院長のブログ

姿勢と眼球運動と痛み

施術前の検査で必ず行う事。

目の動きを見る。
眼球運動の検査です。

眼球は水平、上下、下内側、上内側の6方向に動きます。
(回旋運動もありますが少し複雑です)

6方向の動きを6つの外眼筋が行いそれを3つの脳神経核で制御しています。

19歳女性
職業はバレーダンサー

ジャンプをする瞬間、そして着地の瞬間に左足首に痛みが出る。
ダンスでジャンプは重要なポイント。
痛みが出ては思うように踊れないという事でした。

足関節の可動性。
関係した筋の機能。
問題はいくつか出てきましたがそれを解決してもまだ痛みは消えません。
このような場合は反射的関連で何か見逃していることがあるはずです。

施術開始前には必ず眼球運動をチェックしますが問題はありませんでした。
しかし、つま先立ちになってもらい眼球運動を検査したところ上方を見上げた時に物が二重に見える。
つまり複視があることが判明。
つま先立ちになると首の動きにも問題があり伸展の角度が浅くなること判明。

つま先立ちをしながら首を伸展、さらに眼球の上方運動を同時に行ったところ足首の痛みは消失。

眼球運動は姿勢反射に大きく関わっています。
眼球運動は動眼、滑車、外転の神経核。
脳幹の中脳と橋に存在しています。
姿勢制御と眼球運動は脳幹で行われています。

目が動いた方向に首が動き次いで体幹を向ける。
蛇やトカゲなどの動きがそうですね。
そして赤ちゃんは興味のあるものに目を向け、手を伸ばす。
姿勢反射、頚反射の1つです。

眼球を上方に向けることで頚反射の働きで伸筋が活性化される働きがあります。

通常の姿勢では頚部の動きにも眼球運動にも異常は出ませんが
伸筋を働かせるとその信号が小脳に入力されます。
小脳から前庭系を通して外眼筋の運動に制限が働いたものと思われます。

動眼神経を刺激する逆の神経経路を使い伸筋を活性化することで足首の痛みが消えます。
伸筋が活性化されることで同時に関節受容器が正常に働き足首の柔軟性も出て体幹のバランスも整う結果になりました。

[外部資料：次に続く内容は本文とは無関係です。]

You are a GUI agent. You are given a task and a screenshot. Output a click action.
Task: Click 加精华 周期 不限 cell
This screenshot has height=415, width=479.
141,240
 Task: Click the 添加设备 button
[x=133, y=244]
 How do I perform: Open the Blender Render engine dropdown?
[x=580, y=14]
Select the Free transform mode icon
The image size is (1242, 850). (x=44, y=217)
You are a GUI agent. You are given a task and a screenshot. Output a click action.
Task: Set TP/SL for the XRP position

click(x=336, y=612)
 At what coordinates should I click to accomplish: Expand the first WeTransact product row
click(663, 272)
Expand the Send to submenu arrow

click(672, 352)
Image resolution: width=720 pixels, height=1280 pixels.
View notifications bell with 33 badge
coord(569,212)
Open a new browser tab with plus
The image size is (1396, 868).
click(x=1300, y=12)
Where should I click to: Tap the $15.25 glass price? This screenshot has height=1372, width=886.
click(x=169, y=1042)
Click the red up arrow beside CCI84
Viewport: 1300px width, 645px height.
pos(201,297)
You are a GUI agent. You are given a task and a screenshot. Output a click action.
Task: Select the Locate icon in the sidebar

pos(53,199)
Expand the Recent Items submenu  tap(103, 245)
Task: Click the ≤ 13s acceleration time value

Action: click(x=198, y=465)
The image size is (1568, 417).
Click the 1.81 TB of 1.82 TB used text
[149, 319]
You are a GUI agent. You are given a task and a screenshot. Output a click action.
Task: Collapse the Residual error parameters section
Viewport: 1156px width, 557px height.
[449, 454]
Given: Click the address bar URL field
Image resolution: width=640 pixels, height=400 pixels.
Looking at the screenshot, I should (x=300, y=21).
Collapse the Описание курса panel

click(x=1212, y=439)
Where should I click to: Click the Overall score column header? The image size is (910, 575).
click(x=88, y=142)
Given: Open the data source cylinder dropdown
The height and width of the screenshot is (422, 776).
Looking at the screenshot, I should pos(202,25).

在宅ケアとしてレッスンの時に眼球運動を行いながらのつま先立ちを行うエクササイズを処方。
足首の痛みは消失しているという事です。

通常では現れない機能的低下。
しかし動作の過程では神経系の作用、反応や反射で脳幹や小脳、基底核などの働きに影響が現れることはめずらしくありません。

状況に合わせて検査をし、注意深く観察を行うことが大切です。